後方に向いた副蹄は比較的大きく長いので、ぬかるんだ泥場も難なく進み、ブレーキもかけやすい。

「猪突猛進」なんて言われるが、イノシシは決して無鉄砲に突進してくる生き物ではない。
視力はあまり良くないが、嗅覚がすぐれているので危険を察知するのは早い。見慣れないものに対する警戒心は神経質なくらい強く、見た目からは想像できないくらいに細やかな動きをするのだ。
罠猟でイノシシを捕るには、彼らの繊細な感覚を知ったうえで経験を積まないと、なかなか難しいと言われる所以である。
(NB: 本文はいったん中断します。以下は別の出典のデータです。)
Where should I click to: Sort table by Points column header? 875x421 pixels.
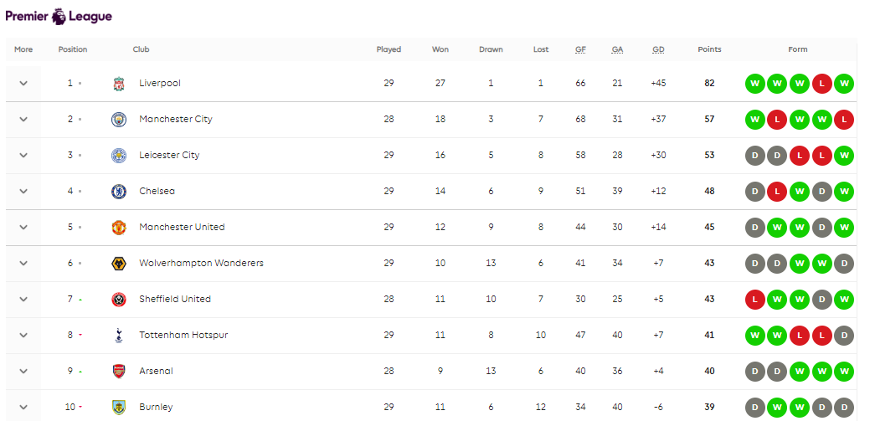709,49
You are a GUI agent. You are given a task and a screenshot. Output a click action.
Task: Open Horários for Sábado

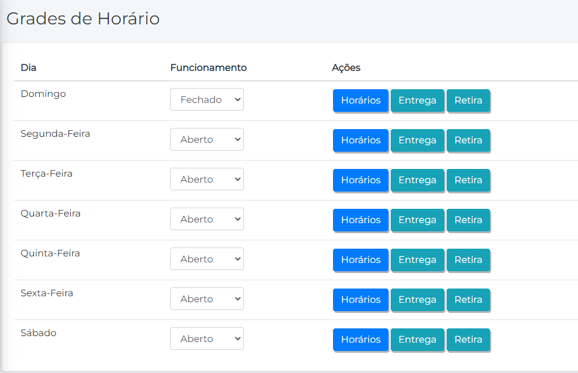[x=360, y=340]
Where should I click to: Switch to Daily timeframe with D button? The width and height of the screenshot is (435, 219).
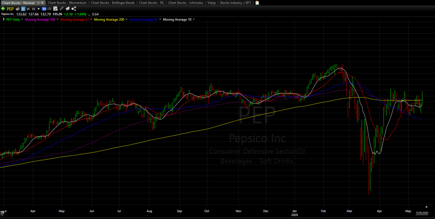click(23, 9)
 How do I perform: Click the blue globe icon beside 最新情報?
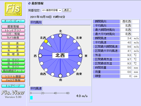coord(29,3)
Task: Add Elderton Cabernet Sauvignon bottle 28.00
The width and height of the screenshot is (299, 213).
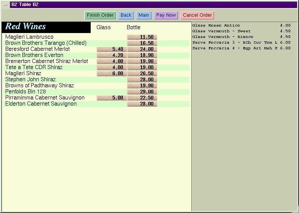Action: pyautogui.click(x=142, y=104)
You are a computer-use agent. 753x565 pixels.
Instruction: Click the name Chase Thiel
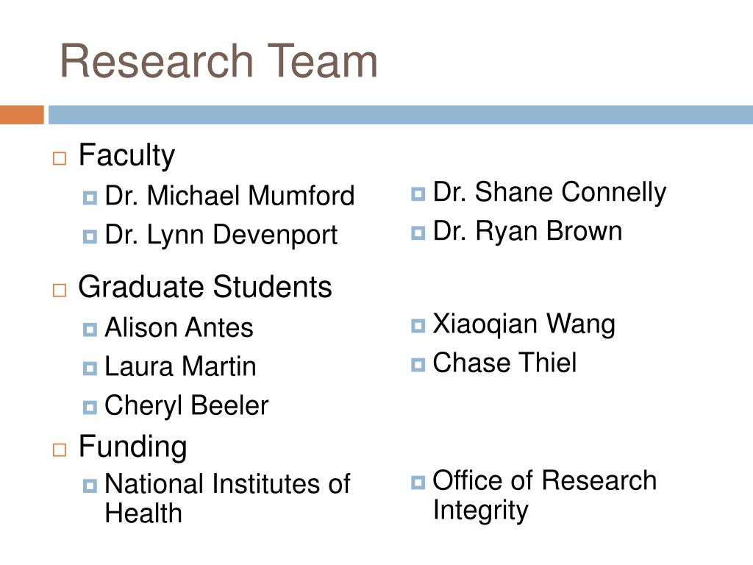[x=504, y=362]
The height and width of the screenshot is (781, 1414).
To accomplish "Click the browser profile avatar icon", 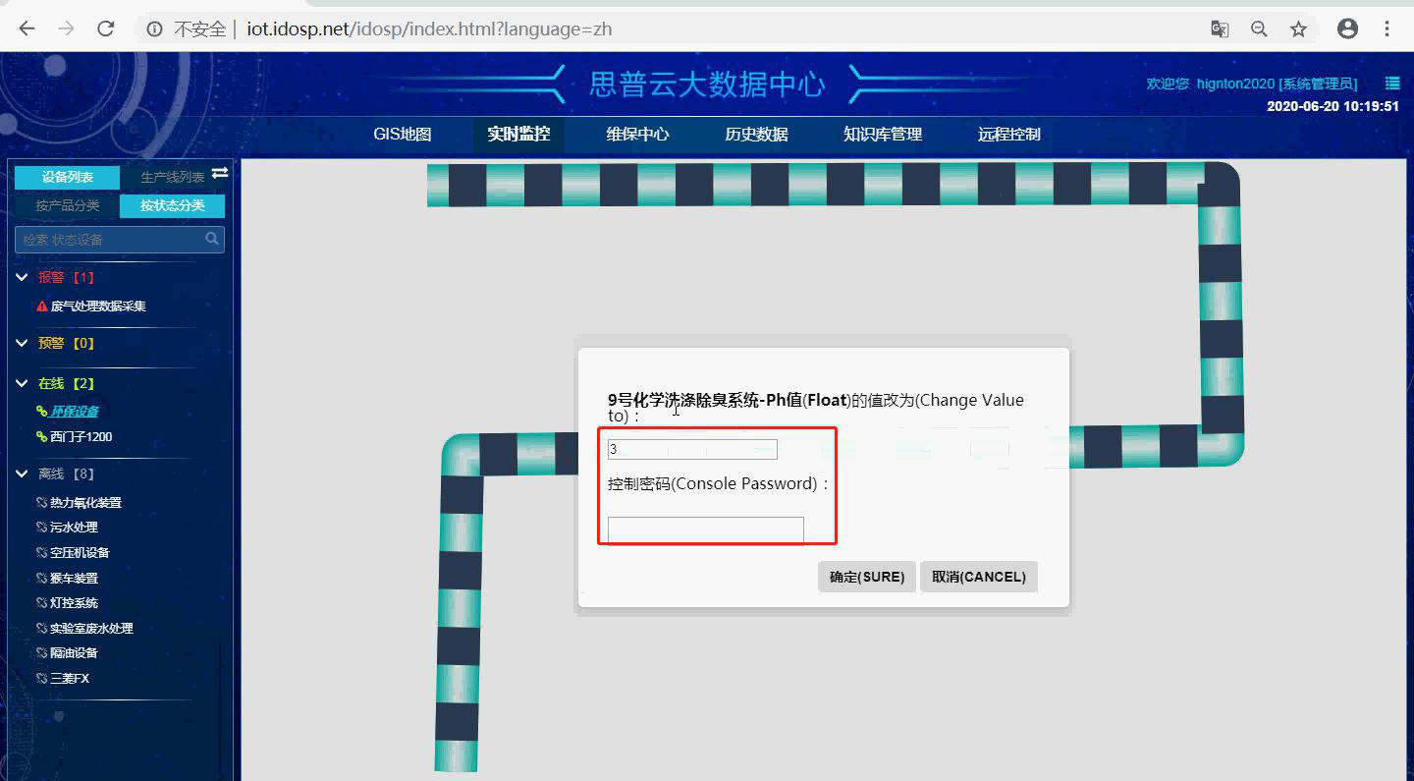I will click(x=1347, y=28).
それでも、やはりイノシシのこわいところは、土壇場でものすごい反撃にでるところではなかろうか。
犬に追いつめられても、罠にかかっても、スキさえあれば攻撃し、そうなるともう止まらない。
小さなイノシシでも信じられないほどの力で暴れ回り、周りのあらゆるものを破壊しまくる。
「猪突猛進」のいわれは、ここにあるのかもしれない。
肉はほどよく脂がのっていておいしい。新鮮な野生イノシシの肉ならば(たまに、しばらく飼養したイノシシを「野生の味」と称して提供している所もある)臭みも無く柔らかいので、ちょっと高級な豚肉かと思ってしまうのは貧乏人の私だけか・・・。

日本国内における狩猟は、「鳥獣保護法」にのっとり様々な規約で制限がかけられている。
狩猟してよい鳥獣と狩猟してはいけない鳥獣があり、狩猟期間も11月15日〜2月15日近辺と決まっている。(自治体によって多少時期のずれがある)
狩猟をするには狩猟免許が必要で、狩猟方法にも規定があるので気をつけたい。